Corporations own your info.
Government employees look at it.
Anything that passes over your IM, cell phone, or internet browser. So, you think, 'I haven't done anything wrong, why do I care? I'm not affiliated with Al-Kayder.' Guess what? Do you use internet banking? Pay your credit card online? Pay your car insurance? They sure as fuck tell you that you should, don't they? Well, guess what? Need me to say it? Need me to spell it out for you? Yeah. Your numbers. People seen them. Every time you cover your fingers when you punch em in at the market, protecting your numbers against Mrs. Catfood-buyer-could-give-a-shit standing behind you in line. Every time you make an Amazon purchase at work, and you quickly close that window lest Brian-in-the-next-cube sees your precious last 4 social security numbers.
Stop wasting your fucking time.
It's been this way since 01. Changing your habits doesn't make a goddamn difference. Your info is free for the taking. Your identity is free for the taking. Your banking. Your soche. Your debit cards. Your credit cards. 5 years worth. All of it, downloaded and copied. Backed up, transferred to a new disk or server downloaded and copied all over again. Each time at new risk of interception by our completely trustworthy civil servants. People just like us. Downloading piles and piles of info. More than (they admit!) they can even keep track of. Conversations, files, photos, emails, transactions, financials, credit card numbers...Thousands, millions of them. What's the big deal if one or two or ten get copied down?
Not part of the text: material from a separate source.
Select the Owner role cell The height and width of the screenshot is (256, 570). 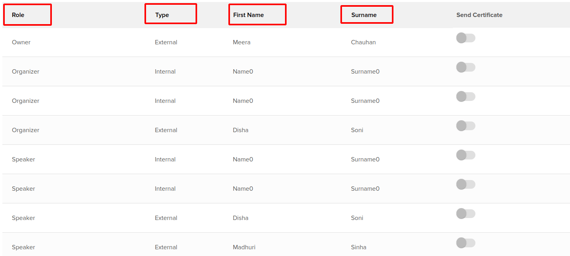[21, 42]
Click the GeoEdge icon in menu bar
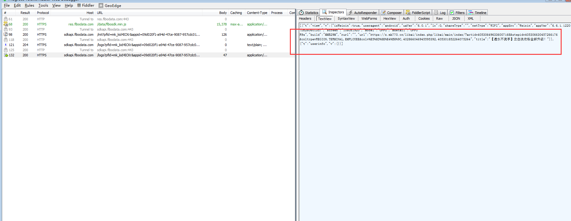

What's the big deal if someone you don't know has access to your online banking? You have 'nothing to hide,' right? Fraud? Identity theft? Myths! Never happen to me!

We all have something to hide. It's why we keep our cash in our wallets or the bank instead of scotchtaped to our fucking foreheads. Privacy is a basic human right in a capitalist society. Privacy is a basic human right, period. Shit, why else do they put doors on bathroom stalls?

We maybe suspected someone was watching us, archiving everything we do, judging everything we do. Thankfully, the New York Times discovered it, and called attention to it. It didn't just sit, as a dopey conspiracy theory on the pages of some paranoid blog. It's actually getting investigated by Congress. We have this one preliminary chance to enforce our privacy. After that, who knows?